What to produce
Copy every line from the start of the records through the line containing "Action: click(45, 115)", including that line. Scale each click coordinate by 1.9 and round it to a whole number, with halves rounded up; leave all other numbers and text unchanged.

The data

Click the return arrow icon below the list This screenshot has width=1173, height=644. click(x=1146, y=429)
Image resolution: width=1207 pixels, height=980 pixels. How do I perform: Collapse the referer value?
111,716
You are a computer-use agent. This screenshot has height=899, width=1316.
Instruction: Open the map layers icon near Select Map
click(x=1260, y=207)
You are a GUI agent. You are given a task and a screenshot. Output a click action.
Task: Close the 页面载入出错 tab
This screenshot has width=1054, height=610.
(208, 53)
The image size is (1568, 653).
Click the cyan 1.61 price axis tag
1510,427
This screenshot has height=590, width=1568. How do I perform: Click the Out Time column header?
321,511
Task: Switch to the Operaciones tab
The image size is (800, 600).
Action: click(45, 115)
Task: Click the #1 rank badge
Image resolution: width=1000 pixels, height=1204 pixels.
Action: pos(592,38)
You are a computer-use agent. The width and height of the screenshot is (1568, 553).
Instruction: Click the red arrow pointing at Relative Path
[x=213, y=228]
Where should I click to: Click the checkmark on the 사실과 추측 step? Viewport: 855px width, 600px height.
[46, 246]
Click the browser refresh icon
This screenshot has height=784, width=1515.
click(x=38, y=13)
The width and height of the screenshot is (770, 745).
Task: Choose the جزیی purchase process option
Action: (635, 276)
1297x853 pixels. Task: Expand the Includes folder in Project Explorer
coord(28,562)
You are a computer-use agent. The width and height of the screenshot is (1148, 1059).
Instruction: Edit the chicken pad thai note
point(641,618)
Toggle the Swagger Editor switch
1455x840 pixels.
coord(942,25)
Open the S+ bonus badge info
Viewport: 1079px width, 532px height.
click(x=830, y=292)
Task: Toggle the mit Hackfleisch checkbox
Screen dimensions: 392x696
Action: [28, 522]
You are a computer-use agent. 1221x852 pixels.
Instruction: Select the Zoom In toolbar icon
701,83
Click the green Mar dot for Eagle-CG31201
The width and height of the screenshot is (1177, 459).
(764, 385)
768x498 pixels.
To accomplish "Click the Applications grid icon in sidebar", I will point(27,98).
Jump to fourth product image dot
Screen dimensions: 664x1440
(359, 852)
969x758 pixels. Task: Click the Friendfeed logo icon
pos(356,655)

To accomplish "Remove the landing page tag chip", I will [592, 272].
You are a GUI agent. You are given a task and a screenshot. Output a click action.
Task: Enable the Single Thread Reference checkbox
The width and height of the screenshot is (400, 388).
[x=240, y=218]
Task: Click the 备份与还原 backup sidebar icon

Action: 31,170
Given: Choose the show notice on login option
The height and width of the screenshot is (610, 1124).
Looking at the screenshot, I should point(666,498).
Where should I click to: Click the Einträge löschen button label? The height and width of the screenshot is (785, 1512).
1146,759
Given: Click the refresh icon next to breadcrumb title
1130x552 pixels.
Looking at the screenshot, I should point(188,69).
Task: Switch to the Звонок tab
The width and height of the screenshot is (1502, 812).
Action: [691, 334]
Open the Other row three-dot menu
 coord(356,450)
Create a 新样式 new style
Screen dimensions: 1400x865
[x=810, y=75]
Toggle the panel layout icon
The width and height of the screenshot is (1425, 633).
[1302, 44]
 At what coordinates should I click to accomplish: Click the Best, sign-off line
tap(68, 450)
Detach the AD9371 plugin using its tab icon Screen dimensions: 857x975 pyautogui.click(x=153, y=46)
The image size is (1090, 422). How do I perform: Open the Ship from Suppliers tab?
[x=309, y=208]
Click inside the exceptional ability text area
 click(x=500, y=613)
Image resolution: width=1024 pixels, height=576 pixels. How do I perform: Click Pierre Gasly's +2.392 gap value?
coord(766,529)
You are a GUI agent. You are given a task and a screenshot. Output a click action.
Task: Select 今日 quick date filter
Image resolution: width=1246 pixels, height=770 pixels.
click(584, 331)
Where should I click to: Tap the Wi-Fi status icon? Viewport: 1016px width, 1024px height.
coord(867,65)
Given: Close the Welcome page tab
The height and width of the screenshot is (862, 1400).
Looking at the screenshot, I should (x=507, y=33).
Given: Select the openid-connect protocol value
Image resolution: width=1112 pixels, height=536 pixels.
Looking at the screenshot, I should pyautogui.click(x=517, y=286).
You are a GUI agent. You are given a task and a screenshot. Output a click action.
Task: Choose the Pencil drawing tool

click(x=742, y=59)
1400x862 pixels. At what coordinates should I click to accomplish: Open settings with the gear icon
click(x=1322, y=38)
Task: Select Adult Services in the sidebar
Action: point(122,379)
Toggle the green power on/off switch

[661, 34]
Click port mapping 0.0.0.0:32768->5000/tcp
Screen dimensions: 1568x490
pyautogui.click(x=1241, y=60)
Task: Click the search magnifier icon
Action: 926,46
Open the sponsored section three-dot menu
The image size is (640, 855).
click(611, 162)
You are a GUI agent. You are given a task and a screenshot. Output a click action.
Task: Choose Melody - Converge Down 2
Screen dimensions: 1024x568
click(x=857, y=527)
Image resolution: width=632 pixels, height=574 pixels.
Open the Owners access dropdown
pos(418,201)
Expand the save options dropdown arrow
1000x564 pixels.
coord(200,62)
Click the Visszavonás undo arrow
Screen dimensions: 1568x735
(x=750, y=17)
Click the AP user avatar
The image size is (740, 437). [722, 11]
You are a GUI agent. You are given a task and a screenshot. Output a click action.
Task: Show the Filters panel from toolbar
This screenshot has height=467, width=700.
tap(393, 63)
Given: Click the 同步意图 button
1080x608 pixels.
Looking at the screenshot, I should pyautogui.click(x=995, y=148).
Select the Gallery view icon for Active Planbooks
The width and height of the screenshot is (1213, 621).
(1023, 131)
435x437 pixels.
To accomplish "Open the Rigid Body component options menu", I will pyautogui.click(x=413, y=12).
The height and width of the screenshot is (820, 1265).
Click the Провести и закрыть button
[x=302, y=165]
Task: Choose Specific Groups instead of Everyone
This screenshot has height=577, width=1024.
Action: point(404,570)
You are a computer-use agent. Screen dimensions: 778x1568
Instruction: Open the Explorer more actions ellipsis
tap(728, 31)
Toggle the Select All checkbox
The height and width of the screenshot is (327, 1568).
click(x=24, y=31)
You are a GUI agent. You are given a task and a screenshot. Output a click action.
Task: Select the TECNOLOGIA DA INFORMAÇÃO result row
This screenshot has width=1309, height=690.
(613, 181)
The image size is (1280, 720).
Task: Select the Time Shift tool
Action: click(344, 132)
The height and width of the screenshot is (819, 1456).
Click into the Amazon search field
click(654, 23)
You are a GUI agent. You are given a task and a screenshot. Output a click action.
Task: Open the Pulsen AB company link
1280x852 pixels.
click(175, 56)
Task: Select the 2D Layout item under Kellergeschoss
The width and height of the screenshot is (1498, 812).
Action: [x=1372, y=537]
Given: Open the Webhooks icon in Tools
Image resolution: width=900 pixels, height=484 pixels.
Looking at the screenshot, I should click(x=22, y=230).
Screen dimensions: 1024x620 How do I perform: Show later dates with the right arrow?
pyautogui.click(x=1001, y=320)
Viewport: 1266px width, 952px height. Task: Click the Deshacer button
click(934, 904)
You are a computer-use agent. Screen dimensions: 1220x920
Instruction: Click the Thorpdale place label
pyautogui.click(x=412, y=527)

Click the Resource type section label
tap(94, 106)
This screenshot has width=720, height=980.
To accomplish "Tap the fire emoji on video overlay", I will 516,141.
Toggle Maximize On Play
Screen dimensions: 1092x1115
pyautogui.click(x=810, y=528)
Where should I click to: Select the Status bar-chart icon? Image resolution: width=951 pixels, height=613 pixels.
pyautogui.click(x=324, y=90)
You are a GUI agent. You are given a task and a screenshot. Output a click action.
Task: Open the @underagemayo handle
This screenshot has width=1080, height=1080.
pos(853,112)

The result
Click the return arrow icon below the list This screenshot has width=1173, height=644. click(x=2177, y=815)
Image resolution: width=1207 pixels, height=980 pixels. How do I perform: Collapse the referer value?
211,1360
You are a computer-use agent. This screenshot has height=899, width=1316.
Instruction: Open the map layers icon near Select Map
click(x=2394, y=393)
You are a GUI agent. You are given a task and a screenshot. Output a click action.
Task: Close the 页面载入出错 tab
This screenshot has width=1054, height=610.
(395, 101)
The image size is (1568, 653).
Click the cyan 1.61 price axis tag
2869,811
This screenshot has height=590, width=1568. How do I perform: Click the Out Time column header?
610,971
Task: Switch to the Operaciones tab
The image size is (800, 600).
Action: click(86, 219)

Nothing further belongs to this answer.